If I learned anything in my first year as a Bard CEP environmental policy graduate student, it’s that tackling climate change is now a subnational affair. And in my internship this summer and fall—fulfilling the practicum aspect of the CEP program—that’s becoming even more clear.
From June to December, I’ll be interning with Rhinebeck’s joint town-village environmental committee in order to analyze the successes and potential for the growth of some of its key environmental policy measures from the last ten years. Located just south of Bard’s Annandale home base, the internship with Rhinebeck has presented a great opportunity for me to further embed myself in the environmental politics of a region where I grew up and intend to settle.
(The joint environmental committee represents both Rhinebeck’s concentrated downtown village and its rural town, which also includes the riverside hamlet of Rhinecliff. Got it? Good, because there will be a quiz.)
The Town of Rhinebeck—the town where I attended high school—published an expansive Comprehensive Plan in 2009. The plan outlined the civic, environmental, and climate issues the town wanted to tackle to increase its sustainability while preserving its quaint, rural small-town character.
It’s an immense document with hundreds of wide-reaching policy goals. But its completion was such an accomplishment in and of itself that since its publication in 2009, there has been very little tracking of any actions taken to make those goals a reality.
That’s where my work comes in. My internship involves combing through the comprehensive plan and its aspirations to figure out which goals were accomplished and which fell by the wayside over the last decade or so. In addition, I’m on the hunt for what else the Town and Village should aim to implement in terms of environmental policy based on new thinking from our Hudson Valley neighbors to progressive cities around the globe.
The work I’m conducting seemed to be very small-scale initially. But in the midst of a federal environmental leadership crisis, it’s become abundantly clear that rigorous work on the part of small communities like Rhinebeck can have a huge cumulative impact.
Intermunicipal and state agreements are a huge part of Rhinebeck’s work: Rhinebeck is a member of the Hudson 7, a consortium of communities who draw—and seek to protect—their drinking water from the Hudson River. Rhinebeck’s village is a bronze-rated Climate-Smart Community through the certification program administered through NYSERDA, the state’s energy R&D agency. Small towns like Rhinebeck are fast finding innovative ways to amplify their impact.
Naturally, the novel coronavirus has influenced my work as well—beyond the fact that, like most of my cohort, I’m working from home. During my internship, I’m trying to keep abreast of how COVID-19 is affecting small-town environmental policymaking and community dynamics.
And while the pandemic has generally been a thorn in the side of environmental planners so far—the New York State Department of Budget put a freeze on discretionary local aid grants until 2021—it’s also opened up some windows of opportunity for implementing progressive policies.
“The vulnerabilities that have been exposed in our community from COVID are the same ones that would be exposed time and again in a climate-disrupted world,” reported Kale Roberts in an interview with my internship advisor and me. Kale is a Bard CEP alumnus and a senior program officer for ICLEI, a prominent local government sustainability network.

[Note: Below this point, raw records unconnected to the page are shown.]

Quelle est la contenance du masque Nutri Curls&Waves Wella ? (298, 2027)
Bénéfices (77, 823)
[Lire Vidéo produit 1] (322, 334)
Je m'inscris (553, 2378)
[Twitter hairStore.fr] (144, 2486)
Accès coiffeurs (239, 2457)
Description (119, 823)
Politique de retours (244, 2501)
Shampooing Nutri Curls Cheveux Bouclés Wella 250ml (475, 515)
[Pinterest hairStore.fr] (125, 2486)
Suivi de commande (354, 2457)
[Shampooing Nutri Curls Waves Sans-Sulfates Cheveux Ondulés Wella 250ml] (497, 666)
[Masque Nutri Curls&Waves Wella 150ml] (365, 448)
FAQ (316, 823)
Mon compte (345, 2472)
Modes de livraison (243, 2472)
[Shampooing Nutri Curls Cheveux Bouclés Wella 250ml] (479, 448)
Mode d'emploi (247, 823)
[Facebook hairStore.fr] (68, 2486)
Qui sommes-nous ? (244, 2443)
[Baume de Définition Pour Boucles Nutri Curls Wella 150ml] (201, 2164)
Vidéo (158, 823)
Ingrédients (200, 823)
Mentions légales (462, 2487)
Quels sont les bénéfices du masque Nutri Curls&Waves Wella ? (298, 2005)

“Right now,” Kale said, “it’s just all about hammering home the point that sustainability and climate action cannot stop.”
The first deliverable I crafted was a literature review of how small-town climate planning has developed over the last ten years, covering topics from electric vehicles to green infrastructure. Crafting a literature review is one of the tentpole projects in every Bard CEP student’s first-year coursework, although I had no idea I’d be making use of that writing skill so quickly.
My next big task is collecting any studies, maps, analyses, or other materials that could form the baseline for a natural resources inventory (NRI) for the town. An NRI is a valuable tool for guiding housing and business development in a way that takes valuable habitats and biodiversity into account, all while planning for a more sustainable future.
As 2020 rages on, I look forward to diving even deeper into my work with Rhinebeck and learning from committed professionals in the field of local environmental policymaking. In a town whose community dynamics I was convinced I knew backward and forwards, there’s been an incredible amount to learn—and there’s lots more to come before the year is over.